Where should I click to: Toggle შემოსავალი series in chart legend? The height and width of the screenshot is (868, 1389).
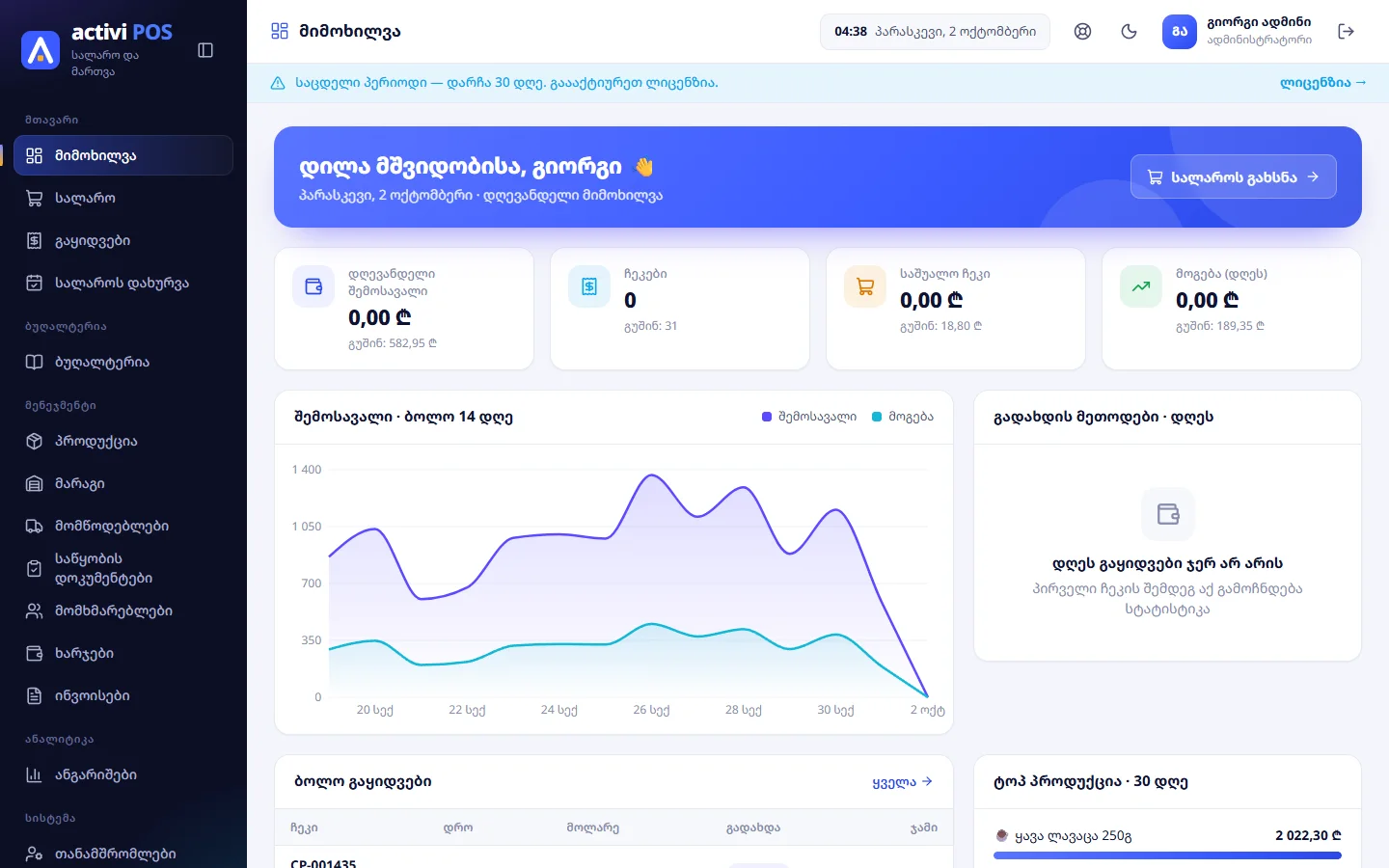(x=809, y=417)
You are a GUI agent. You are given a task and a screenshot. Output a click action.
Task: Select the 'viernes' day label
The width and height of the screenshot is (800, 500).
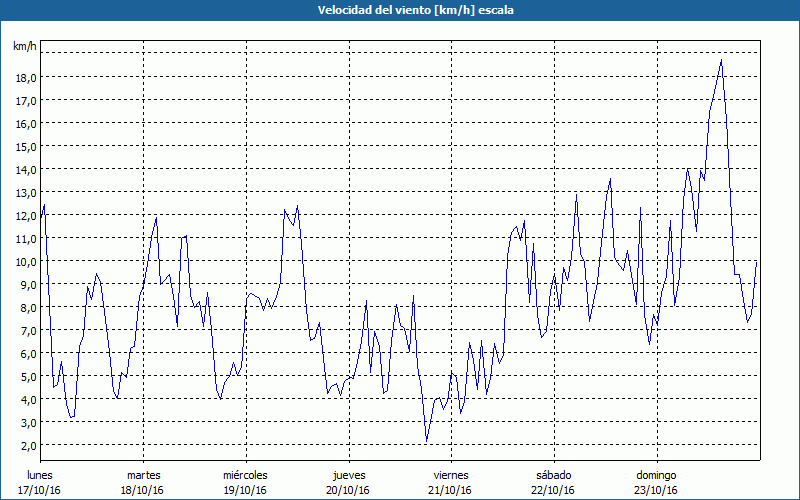[450, 475]
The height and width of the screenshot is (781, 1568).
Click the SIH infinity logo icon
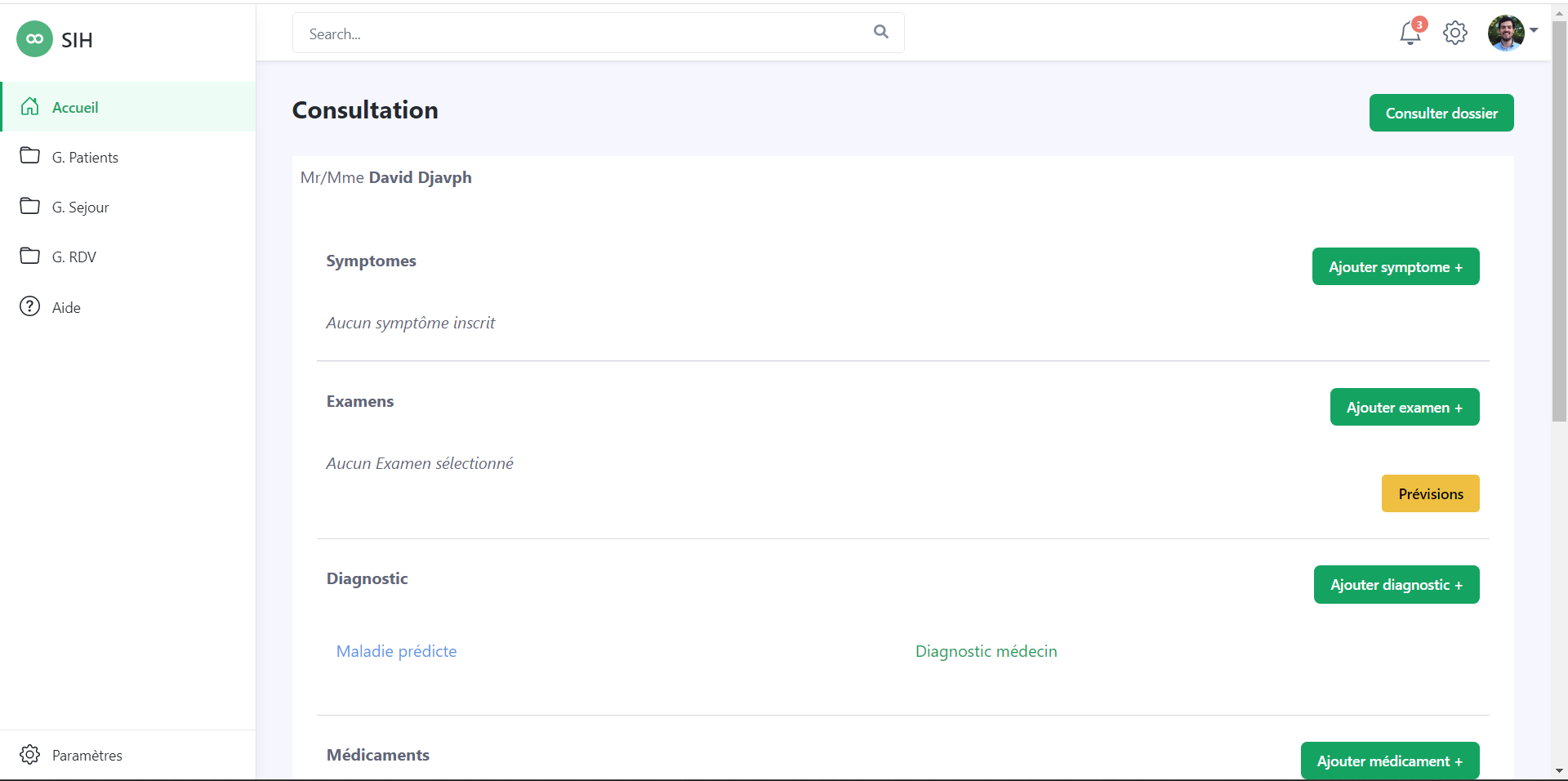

_Your task_: Your copy must consist solely of the lines from the one containing "The height and width of the screenshot is (781, 1568)." through the final line of the material above, transcribed exactly, with the pictures left out.

_Result_:
The height and width of the screenshot is (781, 1568).
Click the SIH infinity logo icon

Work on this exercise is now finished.